COMPUTER STUDIES
Form Three Notes
CHAPTER 2
DATA PROCESSING
Comprehensive Study Notes
1. Definition of Key Terms
Data
Data is a collection of raw facts — figures, letters, characters, symbols — that convey little or no
meaning on their own without processing.
Information
Information is data that has been processed and is meaningful to the user. It must be available in the
form the user needs it, when they need it.
Data Processing
Data processing refers to the process of transforming raw facts (data) into meaningful output — i.e.,
information.
Data Processing Cycle
The data processing cycle refers to the stages of Input → Process → Output that data goes through
to be transformed into information.
■ Note: Remember: GIGO — Garbage In, Garbage Out. The accuracy of output depends entirely on
the accuracy of input data.
2. Data Processing Cycle
The data processing cycle has four primary stages:
Stage Description
1. Data Collection Gathering raw data from its point of origin for processing purposes.
2. Data Input Converting collected data from human-readable form to machine-readable form.
3. Processing Transformation of input data by the CPU into a more meaningful output.
4. Output The final activity — producing desired information and distributing it to target groups.
Fig 1: Electronic Data Processing — Source data is entered into a computer, processed by the CPU, and printed as
output.
3. Data Collection
Methods of Data Collection
• Interview — direct questioning of respondents
• Questionnaire — written set of questions distributed to respondents
• Observation — watching and recording events as they happen
• Record Inspection — examining existing documents and records
Stages of Data Collection
Depending on the method used, data collection may involve these stages:
• Data Creation — Putting together facts in an organised format (manually prepared documents
or captured using scanners, digital cameras, etc.)

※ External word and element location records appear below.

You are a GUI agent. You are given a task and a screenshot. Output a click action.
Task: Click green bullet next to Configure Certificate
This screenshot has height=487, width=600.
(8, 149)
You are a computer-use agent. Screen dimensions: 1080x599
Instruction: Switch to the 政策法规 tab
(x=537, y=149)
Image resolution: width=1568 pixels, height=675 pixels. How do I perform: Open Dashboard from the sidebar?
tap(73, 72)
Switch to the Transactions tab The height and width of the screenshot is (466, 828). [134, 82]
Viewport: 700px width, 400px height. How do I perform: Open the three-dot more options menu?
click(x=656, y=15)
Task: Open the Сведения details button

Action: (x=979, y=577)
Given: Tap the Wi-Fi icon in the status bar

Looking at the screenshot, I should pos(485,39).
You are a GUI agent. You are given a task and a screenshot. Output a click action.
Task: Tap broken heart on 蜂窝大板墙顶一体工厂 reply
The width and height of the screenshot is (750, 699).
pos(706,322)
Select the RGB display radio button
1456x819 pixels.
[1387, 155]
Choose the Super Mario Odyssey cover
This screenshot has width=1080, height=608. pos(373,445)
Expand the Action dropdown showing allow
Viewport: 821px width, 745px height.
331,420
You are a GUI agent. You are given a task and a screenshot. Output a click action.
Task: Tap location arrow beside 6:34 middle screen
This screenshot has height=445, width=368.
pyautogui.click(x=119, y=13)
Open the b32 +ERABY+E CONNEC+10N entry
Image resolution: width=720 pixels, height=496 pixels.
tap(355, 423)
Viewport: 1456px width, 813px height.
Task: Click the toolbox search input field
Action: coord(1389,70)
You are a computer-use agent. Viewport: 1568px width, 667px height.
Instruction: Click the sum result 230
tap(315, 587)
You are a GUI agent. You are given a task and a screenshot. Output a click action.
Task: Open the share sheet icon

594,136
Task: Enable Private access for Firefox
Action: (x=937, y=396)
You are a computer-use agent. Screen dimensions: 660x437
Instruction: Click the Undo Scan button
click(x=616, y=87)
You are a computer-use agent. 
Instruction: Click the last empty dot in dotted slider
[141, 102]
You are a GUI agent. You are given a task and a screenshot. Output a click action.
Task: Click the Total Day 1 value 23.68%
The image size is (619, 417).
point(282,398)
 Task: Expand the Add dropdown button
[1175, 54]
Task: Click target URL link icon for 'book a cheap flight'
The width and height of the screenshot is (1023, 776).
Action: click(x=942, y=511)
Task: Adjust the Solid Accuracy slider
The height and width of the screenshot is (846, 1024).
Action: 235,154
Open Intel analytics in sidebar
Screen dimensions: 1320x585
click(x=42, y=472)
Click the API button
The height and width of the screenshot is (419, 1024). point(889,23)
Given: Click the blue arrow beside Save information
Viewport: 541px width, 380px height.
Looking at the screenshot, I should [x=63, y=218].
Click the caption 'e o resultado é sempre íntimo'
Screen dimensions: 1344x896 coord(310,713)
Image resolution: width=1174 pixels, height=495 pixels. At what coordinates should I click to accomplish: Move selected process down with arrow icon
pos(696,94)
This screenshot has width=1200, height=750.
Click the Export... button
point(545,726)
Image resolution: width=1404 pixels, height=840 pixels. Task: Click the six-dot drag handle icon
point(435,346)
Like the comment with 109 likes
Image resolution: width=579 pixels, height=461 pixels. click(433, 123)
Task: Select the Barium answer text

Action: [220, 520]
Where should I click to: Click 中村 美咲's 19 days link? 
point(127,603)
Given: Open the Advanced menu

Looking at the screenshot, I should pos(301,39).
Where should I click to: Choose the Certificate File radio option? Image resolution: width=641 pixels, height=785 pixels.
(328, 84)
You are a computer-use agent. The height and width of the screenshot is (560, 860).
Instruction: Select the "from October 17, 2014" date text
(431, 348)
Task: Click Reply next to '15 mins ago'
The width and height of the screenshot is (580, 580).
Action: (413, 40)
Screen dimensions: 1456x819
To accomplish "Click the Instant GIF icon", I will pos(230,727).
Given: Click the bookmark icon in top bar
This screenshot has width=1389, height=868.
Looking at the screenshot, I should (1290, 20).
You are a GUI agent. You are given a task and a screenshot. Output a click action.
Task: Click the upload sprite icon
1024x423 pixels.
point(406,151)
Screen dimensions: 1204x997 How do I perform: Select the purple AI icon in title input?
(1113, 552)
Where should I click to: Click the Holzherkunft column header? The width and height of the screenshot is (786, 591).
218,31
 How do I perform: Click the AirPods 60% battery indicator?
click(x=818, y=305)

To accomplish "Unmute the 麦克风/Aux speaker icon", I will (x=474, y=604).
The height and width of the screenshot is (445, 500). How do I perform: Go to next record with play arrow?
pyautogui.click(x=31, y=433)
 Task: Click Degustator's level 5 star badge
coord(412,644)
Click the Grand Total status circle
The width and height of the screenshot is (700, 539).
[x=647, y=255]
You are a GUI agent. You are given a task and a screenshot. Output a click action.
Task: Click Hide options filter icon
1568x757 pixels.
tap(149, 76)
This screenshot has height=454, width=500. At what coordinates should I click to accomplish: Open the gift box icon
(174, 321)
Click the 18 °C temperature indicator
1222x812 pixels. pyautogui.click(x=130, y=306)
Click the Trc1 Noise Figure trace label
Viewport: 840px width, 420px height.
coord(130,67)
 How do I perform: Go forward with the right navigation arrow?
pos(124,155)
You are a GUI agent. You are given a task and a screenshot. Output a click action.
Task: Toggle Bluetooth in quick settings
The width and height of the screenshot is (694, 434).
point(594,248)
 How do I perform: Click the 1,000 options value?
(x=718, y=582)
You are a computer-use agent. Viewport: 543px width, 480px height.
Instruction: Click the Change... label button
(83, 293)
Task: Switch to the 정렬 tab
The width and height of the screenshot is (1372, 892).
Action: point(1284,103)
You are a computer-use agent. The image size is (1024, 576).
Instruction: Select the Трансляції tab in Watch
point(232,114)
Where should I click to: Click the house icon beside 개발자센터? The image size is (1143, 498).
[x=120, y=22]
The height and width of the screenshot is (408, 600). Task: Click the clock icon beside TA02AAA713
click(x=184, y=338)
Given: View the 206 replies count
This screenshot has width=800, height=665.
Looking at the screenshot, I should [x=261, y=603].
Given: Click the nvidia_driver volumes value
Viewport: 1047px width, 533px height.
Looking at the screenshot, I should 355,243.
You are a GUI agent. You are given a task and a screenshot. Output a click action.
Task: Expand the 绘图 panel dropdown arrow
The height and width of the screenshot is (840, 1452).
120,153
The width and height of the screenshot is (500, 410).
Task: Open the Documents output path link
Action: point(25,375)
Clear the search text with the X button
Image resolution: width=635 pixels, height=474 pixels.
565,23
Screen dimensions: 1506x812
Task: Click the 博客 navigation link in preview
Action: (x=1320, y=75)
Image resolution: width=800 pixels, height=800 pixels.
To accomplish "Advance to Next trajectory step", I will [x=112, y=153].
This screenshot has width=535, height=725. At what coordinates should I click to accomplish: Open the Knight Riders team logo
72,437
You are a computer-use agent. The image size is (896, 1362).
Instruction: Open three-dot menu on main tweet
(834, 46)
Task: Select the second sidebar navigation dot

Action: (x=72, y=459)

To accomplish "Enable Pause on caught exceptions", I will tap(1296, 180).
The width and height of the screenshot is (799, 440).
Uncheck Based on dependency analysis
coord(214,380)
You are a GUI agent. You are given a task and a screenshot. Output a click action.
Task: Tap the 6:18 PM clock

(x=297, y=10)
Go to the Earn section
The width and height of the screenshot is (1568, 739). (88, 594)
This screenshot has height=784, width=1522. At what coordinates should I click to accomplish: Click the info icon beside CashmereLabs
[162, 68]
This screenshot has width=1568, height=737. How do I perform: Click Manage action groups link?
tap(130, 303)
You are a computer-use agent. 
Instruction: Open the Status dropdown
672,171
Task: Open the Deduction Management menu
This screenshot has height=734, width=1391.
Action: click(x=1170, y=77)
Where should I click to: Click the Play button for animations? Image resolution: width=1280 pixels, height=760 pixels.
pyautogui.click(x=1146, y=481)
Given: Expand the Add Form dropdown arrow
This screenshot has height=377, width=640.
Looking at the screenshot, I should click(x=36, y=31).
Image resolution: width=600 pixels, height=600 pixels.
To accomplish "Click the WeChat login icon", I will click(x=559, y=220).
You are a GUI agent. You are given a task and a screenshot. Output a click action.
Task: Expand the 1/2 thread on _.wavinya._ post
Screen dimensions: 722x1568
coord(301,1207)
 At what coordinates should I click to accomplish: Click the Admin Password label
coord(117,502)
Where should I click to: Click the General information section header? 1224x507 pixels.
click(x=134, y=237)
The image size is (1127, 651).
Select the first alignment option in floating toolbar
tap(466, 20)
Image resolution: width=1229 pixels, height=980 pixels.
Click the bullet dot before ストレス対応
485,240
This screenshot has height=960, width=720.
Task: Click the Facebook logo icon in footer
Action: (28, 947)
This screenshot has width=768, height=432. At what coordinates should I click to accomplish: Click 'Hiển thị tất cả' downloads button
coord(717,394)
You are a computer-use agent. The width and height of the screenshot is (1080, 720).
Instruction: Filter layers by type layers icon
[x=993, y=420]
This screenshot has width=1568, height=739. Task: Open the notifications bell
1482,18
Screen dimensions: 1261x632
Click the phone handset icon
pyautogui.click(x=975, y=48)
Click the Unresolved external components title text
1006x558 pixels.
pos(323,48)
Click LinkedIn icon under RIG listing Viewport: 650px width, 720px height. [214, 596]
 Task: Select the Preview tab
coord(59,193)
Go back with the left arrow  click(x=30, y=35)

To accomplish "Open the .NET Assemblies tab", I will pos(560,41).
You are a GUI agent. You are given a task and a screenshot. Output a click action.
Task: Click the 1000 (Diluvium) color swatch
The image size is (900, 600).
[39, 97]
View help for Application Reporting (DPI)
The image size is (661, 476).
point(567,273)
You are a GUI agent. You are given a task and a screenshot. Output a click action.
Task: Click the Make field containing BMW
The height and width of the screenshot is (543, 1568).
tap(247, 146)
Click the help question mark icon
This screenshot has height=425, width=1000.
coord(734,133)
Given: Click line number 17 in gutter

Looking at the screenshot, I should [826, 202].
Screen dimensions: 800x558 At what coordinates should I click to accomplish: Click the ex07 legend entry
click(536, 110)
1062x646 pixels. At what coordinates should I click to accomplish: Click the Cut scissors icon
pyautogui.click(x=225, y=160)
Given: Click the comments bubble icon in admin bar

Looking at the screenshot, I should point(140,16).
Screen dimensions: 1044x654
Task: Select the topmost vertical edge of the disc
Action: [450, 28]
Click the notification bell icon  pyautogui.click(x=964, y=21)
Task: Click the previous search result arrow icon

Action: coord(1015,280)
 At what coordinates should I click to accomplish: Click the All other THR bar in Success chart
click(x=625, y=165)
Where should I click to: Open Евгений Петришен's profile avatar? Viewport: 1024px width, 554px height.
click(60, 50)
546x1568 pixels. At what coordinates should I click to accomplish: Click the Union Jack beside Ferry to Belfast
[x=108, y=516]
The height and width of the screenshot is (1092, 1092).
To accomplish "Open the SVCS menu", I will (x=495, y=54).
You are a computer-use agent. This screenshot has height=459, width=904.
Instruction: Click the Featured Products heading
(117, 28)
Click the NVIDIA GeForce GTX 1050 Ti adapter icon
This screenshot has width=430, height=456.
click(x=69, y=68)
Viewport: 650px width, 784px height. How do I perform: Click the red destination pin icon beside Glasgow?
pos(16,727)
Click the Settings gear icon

• Data Transmission — Transferring data from the point of collection to the processing point
(electronically via computer-to-computer, or physically by post).
• Data Preparation — Converting data from source document to machine-readable form.
• Media Conversion — Converting data from one medium to another (e.g. CD to hard disk for
faster input).
• Input Validation — Subjecting entered data to validity and verification checks before
processing.
• Sorting — Arranging source documents in a particular order for easy and faster data entry.
Verification vs. Validation
Verification Validation
Checking that what is on the input document is exactly
Identification
the same as and
what
removal
is entered
of errors
into the
by the
computer.
computer through the co
4. Errors in Data Processing
The accuracy of data entered in the computer determines the accuracy of the information produced.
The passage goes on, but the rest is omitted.